Semenjak kepulangan mereka dari rumah paman, Farid melupakan satu hal untuk Kak Humeyra, karena sibuk bermain jadilah ia lupa. Saat pulang ke rumah sore tadi, Farid sempat bermain bola di area kost-an. Suara riuh dari luar memanggil kehadiran para santri untuk melihat. Alih-alih ikut bermain bola, Farid malah ditarik oleh salah satu santri untuk mendekat ke tempat jemuran.

"Dek, namanya siapa?" ucap salah satu laki-laki dan Farid ingat laki-laki itu tinggi, agak putih memiliki kumis tipis, kalau tersenyum punya ciri khas seperti cepot.

"Farid kak," jawab Farid tidak menanyakan kembali alasan laki-laki itu menanyakan namanya.
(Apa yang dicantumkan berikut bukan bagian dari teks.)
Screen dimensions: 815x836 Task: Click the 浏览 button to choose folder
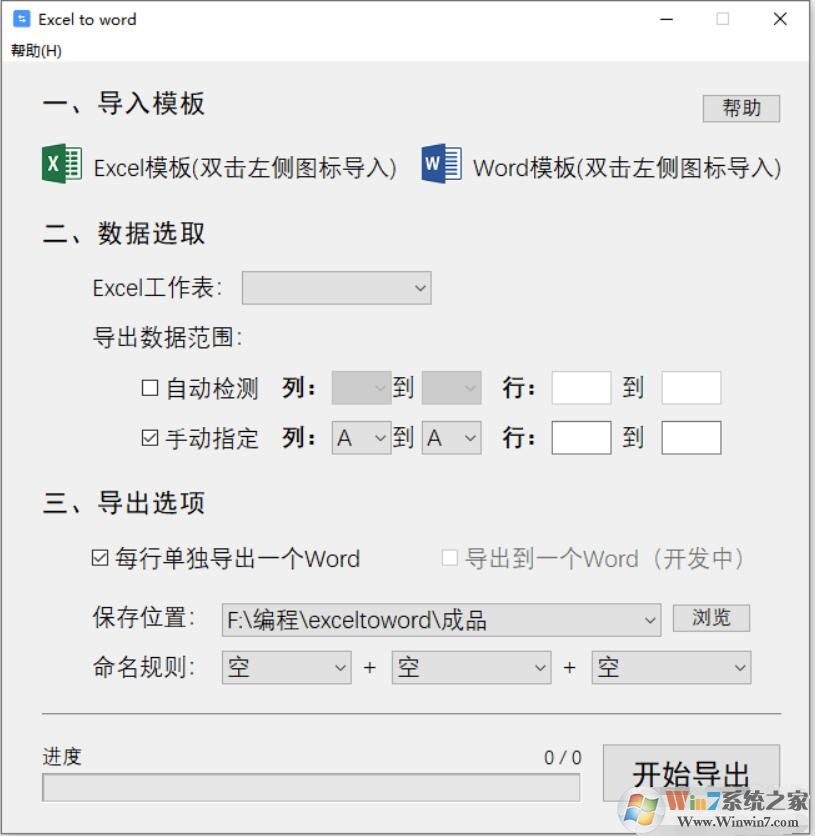click(711, 618)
"Gitu ya, yang kemarin lewat ke sini sama siapa? Kakak?" Tanya laki-laki itu lagi.

"Iya kakak,"

"Kenalan yuk sama kakak hehe," ucapnya sambil cengengesan diikuti kedua teman pria itu dari belakang sama-sama tertawa sembari memukul punggung laki-laki itu.

"Nggak akan mau dia, udah tebel sama malu." celetuk Farid membuat laki-laki itu dan temannya kembali tertawa.
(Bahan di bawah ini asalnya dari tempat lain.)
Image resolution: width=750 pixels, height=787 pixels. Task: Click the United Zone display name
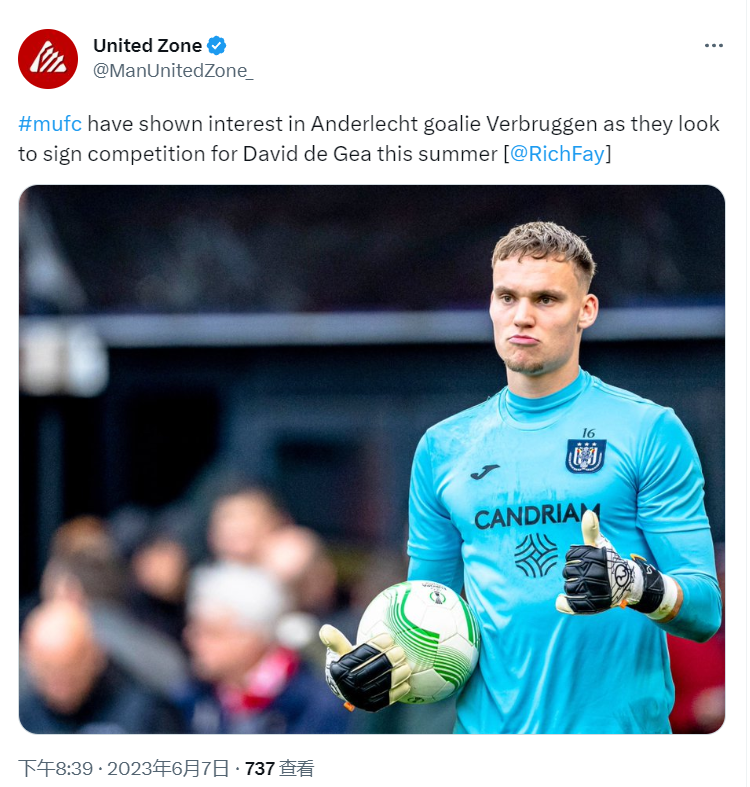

"Yaudah, kasih salam buat kakak nya ya," ucap nya.

"Siap kak,"

"Wes makasih, dah sana pulang sudah ashar shalat, shalat." perintahnya langsung Farid laksanakan hendak pulang ke rumah.
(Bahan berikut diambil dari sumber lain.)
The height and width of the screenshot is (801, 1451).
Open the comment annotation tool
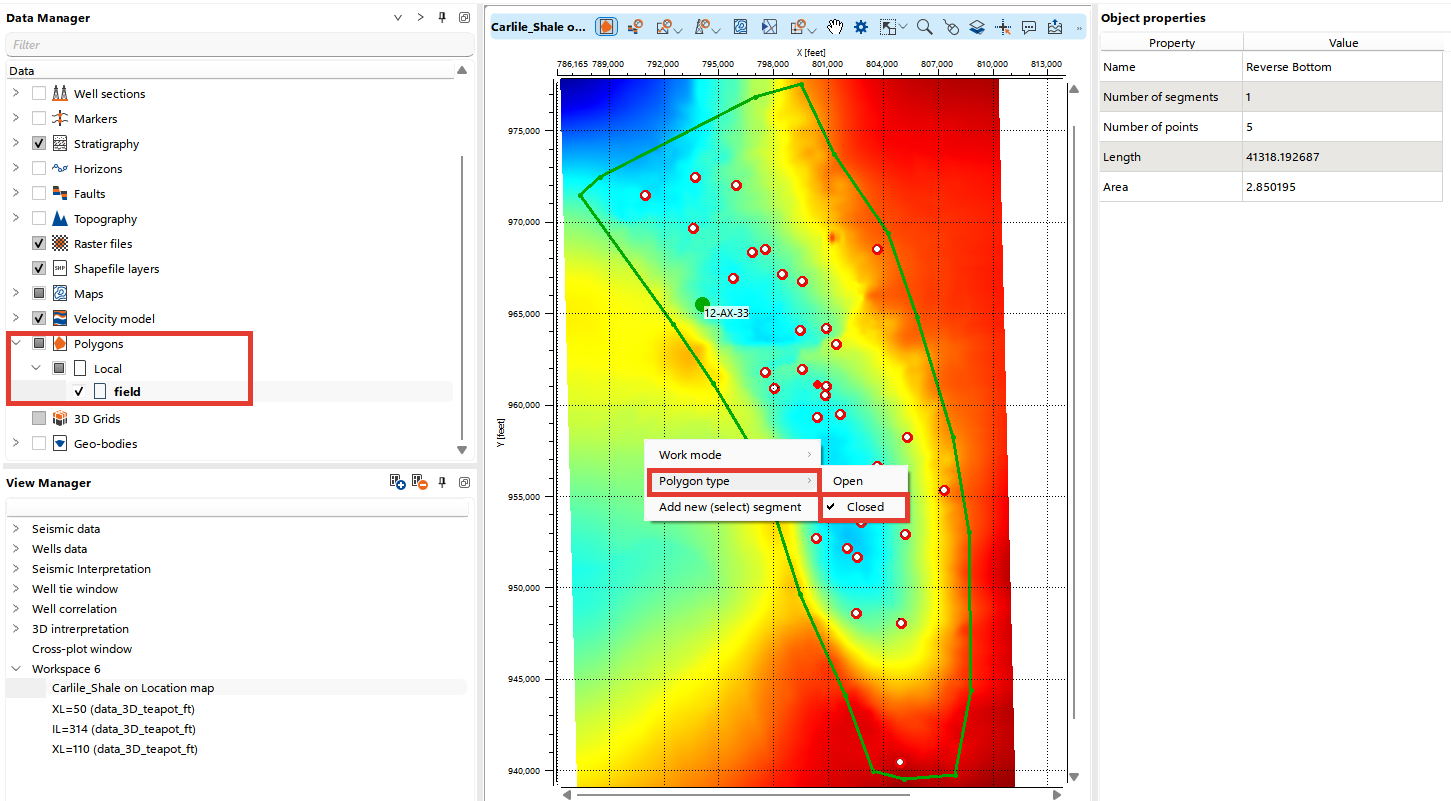point(1029,27)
Setelah kejadian itu Farid lupa tak segera mencari Kak Humeyra. Setengah tidak menyangka, setelah lamanya Kak Humeyra membatu di dalam rumah ada juga yang naksir kakaknya itu. Farid sudah membayangkan kalau saja salam ini tersampaikan, kakak perempuannya itu akan berjingkrak seperti cacing kepanasan. Meskipun Kak Humeyra centil dimata Farid, tapi bila sudah berhadapan dengan laki-laki wajah kakak nya akan berubah seperti termos mendidih. Merah, berkeringat dan kaku pastinya.

"Kak Humey!" Farid berhambur menghampiri Humeyra yang berjalan ke arah dapur lantas ia segera menarik tangan kakaknya agar cepat menghampiri dapur dan berkumpul bersama yang lain. Sudah ada Bunda, Ayah, Kak Aisyah juga Bang Tama.